_EXERCISE DATA:_

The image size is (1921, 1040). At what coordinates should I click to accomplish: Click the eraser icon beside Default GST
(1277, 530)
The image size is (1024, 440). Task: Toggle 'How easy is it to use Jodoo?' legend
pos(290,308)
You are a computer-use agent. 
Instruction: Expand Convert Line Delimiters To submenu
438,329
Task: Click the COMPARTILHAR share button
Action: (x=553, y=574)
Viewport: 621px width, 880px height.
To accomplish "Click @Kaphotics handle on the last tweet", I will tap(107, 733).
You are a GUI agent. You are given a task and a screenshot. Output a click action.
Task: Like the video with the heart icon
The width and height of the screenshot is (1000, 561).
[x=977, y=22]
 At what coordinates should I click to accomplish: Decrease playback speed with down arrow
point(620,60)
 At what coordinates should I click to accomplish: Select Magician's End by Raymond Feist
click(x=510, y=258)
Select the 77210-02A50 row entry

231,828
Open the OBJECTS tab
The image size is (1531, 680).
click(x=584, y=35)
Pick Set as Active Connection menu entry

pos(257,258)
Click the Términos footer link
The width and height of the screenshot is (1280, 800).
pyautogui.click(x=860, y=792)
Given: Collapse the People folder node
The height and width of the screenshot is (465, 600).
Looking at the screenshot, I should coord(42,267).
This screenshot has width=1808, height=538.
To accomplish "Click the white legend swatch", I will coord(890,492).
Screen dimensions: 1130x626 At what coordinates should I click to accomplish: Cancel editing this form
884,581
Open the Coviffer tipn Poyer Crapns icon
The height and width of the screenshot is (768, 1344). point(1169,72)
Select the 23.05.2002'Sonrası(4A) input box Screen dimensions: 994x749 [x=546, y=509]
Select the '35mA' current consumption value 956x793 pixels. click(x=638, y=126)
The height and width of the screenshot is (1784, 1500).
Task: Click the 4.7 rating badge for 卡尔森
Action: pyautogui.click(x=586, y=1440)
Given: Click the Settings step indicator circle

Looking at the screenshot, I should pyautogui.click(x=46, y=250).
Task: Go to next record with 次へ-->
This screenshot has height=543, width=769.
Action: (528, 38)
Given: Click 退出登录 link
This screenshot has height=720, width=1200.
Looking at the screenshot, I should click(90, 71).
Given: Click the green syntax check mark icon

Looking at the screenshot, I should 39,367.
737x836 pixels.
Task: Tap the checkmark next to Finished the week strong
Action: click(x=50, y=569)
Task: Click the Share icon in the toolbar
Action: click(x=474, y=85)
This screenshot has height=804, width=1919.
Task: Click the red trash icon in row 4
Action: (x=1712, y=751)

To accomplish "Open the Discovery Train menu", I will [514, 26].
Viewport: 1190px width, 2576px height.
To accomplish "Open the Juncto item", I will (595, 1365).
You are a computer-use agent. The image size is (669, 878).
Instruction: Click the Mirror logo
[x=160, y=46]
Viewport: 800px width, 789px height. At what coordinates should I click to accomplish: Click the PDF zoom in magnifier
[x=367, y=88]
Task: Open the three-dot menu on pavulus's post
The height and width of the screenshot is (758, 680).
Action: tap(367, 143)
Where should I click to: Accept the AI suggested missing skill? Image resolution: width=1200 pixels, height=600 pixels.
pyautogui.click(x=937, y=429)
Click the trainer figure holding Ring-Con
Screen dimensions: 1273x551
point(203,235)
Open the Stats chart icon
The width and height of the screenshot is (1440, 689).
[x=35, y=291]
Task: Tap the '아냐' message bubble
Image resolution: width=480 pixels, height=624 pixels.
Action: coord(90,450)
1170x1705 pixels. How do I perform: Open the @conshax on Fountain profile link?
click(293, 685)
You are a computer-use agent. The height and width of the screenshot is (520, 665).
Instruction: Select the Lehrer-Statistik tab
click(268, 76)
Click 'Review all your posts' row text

_WHAT YOU SHOULD DO:_ Copy the entries word for word.

_EXPECTED ANSWER:_
The image size is (1921, 1040). At what coordinates should I click to accomplish: Click the eraser icon beside Default GST
(1277, 530)
The image size is (1024, 440). Task: Toggle 'How easy is it to use Jodoo?' legend
pos(290,308)
You are a computer-use agent. 
Instruction: Expand Convert Line Delimiters To submenu
438,329
Task: Click the COMPARTILHAR share button
Action: (x=553, y=574)
Viewport: 621px width, 880px height.
To accomplish "Click @Kaphotics handle on the last tweet", I will tap(107, 733).
You are a GUI agent. You are given a task and a screenshot. Output a click action.
Task: Like the video with the heart icon
The width and height of the screenshot is (1000, 561).
[x=977, y=22]
 At what coordinates should I click to accomplish: Decrease playback speed with down arrow
point(620,60)
 At what coordinates should I click to accomplish: Select Magician's End by Raymond Feist
click(x=510, y=258)
Select the 77210-02A50 row entry

231,828
Open the OBJECTS tab
The image size is (1531, 680).
click(x=584, y=35)
Pick Set as Active Connection menu entry

pos(257,258)
Click the Términos footer link
The width and height of the screenshot is (1280, 800).
pyautogui.click(x=860, y=792)
Given: Collapse the People folder node
The height and width of the screenshot is (465, 600).
Looking at the screenshot, I should coord(42,267).
This screenshot has width=1808, height=538.
To accomplish "Click the white legend swatch", I will coord(890,492).
Screen dimensions: 1130x626 At what coordinates should I click to accomplish: Cancel editing this form
884,581
Open the Coviffer tipn Poyer Crapns icon
The height and width of the screenshot is (768, 1344). point(1169,72)
Select the 23.05.2002'Sonrası(4A) input box Screen dimensions: 994x749 [x=546, y=509]
Select the '35mA' current consumption value 956x793 pixels. click(x=638, y=126)
The height and width of the screenshot is (1784, 1500).
Task: Click the 4.7 rating badge for 卡尔森
Action: pyautogui.click(x=586, y=1440)
Given: Click the Settings step indicator circle

Looking at the screenshot, I should pyautogui.click(x=46, y=250).
Task: Go to next record with 次へ-->
This screenshot has height=543, width=769.
Action: (528, 38)
Given: Click 退出登录 link
This screenshot has height=720, width=1200.
Looking at the screenshot, I should click(90, 71).
Given: Click the green syntax check mark icon

Looking at the screenshot, I should 39,367.
737x836 pixels.
Task: Tap the checkmark next to Finished the week strong
Action: click(x=50, y=569)
Task: Click the Share icon in the toolbar
Action: click(x=474, y=85)
This screenshot has height=804, width=1919.
Task: Click the red trash icon in row 4
Action: (x=1712, y=751)

To accomplish "Open the Discovery Train menu", I will [514, 26].
Viewport: 1190px width, 2576px height.
To accomplish "Open the Juncto item", I will (595, 1365).
You are a computer-use agent. The image size is (669, 878).
Instruction: Click the Mirror logo
[x=160, y=46]
Viewport: 800px width, 789px height. At what coordinates should I click to accomplish: Click the PDF zoom in magnifier
[x=367, y=88]
Task: Open the three-dot menu on pavulus's post
The height and width of the screenshot is (758, 680).
Action: tap(367, 143)
Where should I click to: Accept the AI suggested missing skill? Image resolution: width=1200 pixels, height=600 pixels.
pyautogui.click(x=937, y=429)
Click the trainer figure holding Ring-Con
Screen dimensions: 1273x551
point(203,235)
Open the Stats chart icon
The width and height of the screenshot is (1440, 689).
[x=35, y=291]
Task: Tap the '아냐' message bubble
Image resolution: width=480 pixels, height=624 pixels.
Action: coord(90,450)
1170x1705 pixels. How do I perform: Open the @conshax on Fountain profile link?
click(293, 685)
You are a computer-use agent. The height and width of the screenshot is (520, 665).
Instruction: Select the Lehrer-Statistik tab
click(268, 76)
Click 'Review all your posts' row text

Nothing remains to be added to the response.